I think the issue you have with this behaviour is that if the user only desires to input the meta region and header, or just variants 1:10, or even variants 10:20, vcf_stats_gz still scans through the entire file. In large files this has a performance cost and if the user is only interested in the head of the file it is an unnecessary cost. Does this sound like your concern?

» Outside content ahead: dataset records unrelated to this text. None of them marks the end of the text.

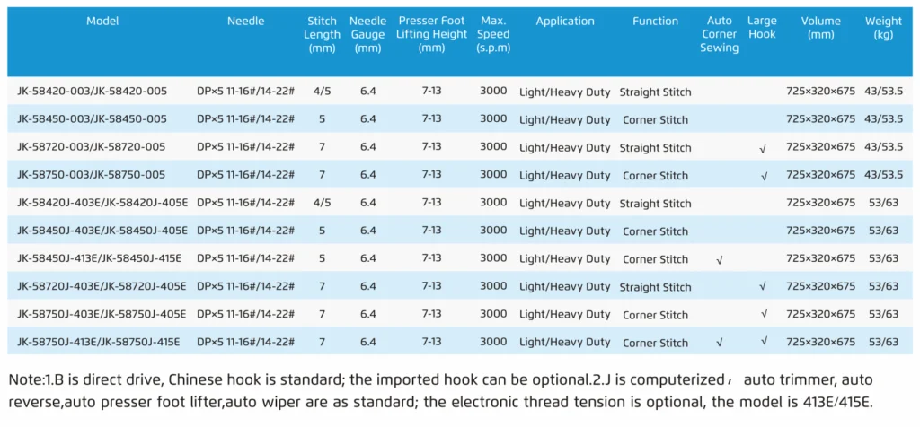Click the Large Hook checkmark for JK-58750-003
The height and width of the screenshot is (427, 920).
pyautogui.click(x=763, y=177)
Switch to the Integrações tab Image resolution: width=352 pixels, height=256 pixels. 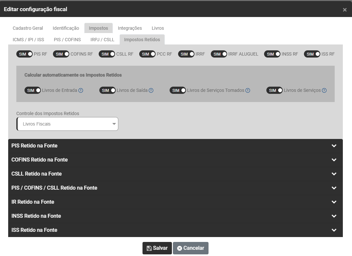coord(130,28)
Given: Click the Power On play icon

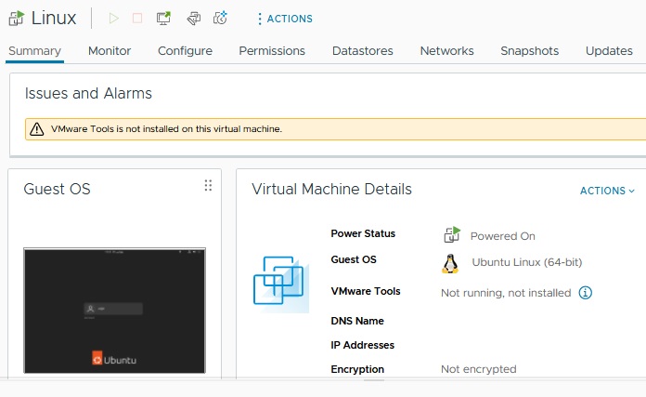Looking at the screenshot, I should click(113, 18).
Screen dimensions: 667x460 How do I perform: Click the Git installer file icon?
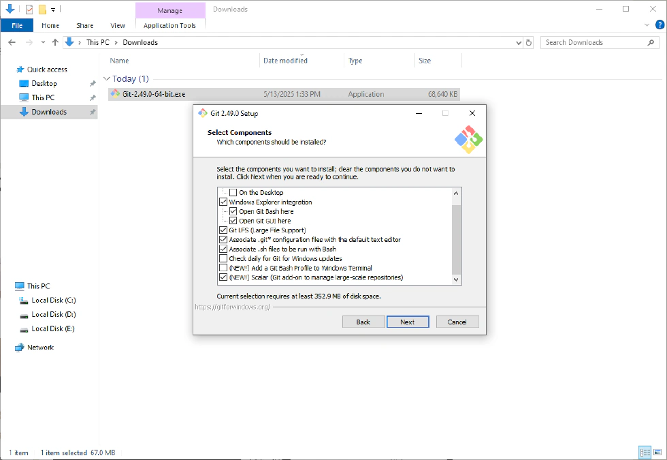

I am concerned by your choice to create new functions because they appears to have code that is redundant to existing vcfR code. Do you agree? It seems to me that it may be simpler to add parameters nrows and skip to vcf_stats_gz as an attempt make use of existing code but extending its functionality to provide the behaviour I think you're suggesting. Does this sound like a reasonable path forward? This may create side effects that I'm not considering. However, I want to believe I have these functions fairly well covered with unit tests, so hopefully any side effects would become obvious.

Thanks! Brian

rcorty commented 7 years ago

Brian,

Yes, you're understanding my goals exactly.

I agree that your proposed solution is much better. I'll take a stab at it.

Robert

coveralls commented 7 years ago

Coverage Status

Coverage increased (+0.08%) to 42.259% when pulling 694e6bc00a3c189a7cfd5c7f18648db944740d52 on rcorty:master into 6e243073661c4d79d9a77822282200cc0a045b4e on knausb:devel.

knausb commented 7 years ago

@rcorty this thread seems to have gone stale. Do you still consider yourself as working on this? If not, I think we should close this. If yes, I think we should close this and move it to an issue. I also suggest creating a branch for your work if its not too late for that. With this as a pull request I get tracking for your commits where what I would really like to see is the culmination of your commits as a fork. Thanks!

rcorty commented 7 years ago

@knausb I am no longer working on this. Please feel free to do anything you want with my proposed contribution (trash it, incorporate it "as is", or turn it into a branch). If you need anything from me to do any of those things, please let me know.

knausb commented 7 years ago

Ok. I'll close this and have created issue #70. I like your idea and appreciate your bringing the matter to my attention. By creating an issue I hope I'll get to include your suggestion in a future release. Thank you!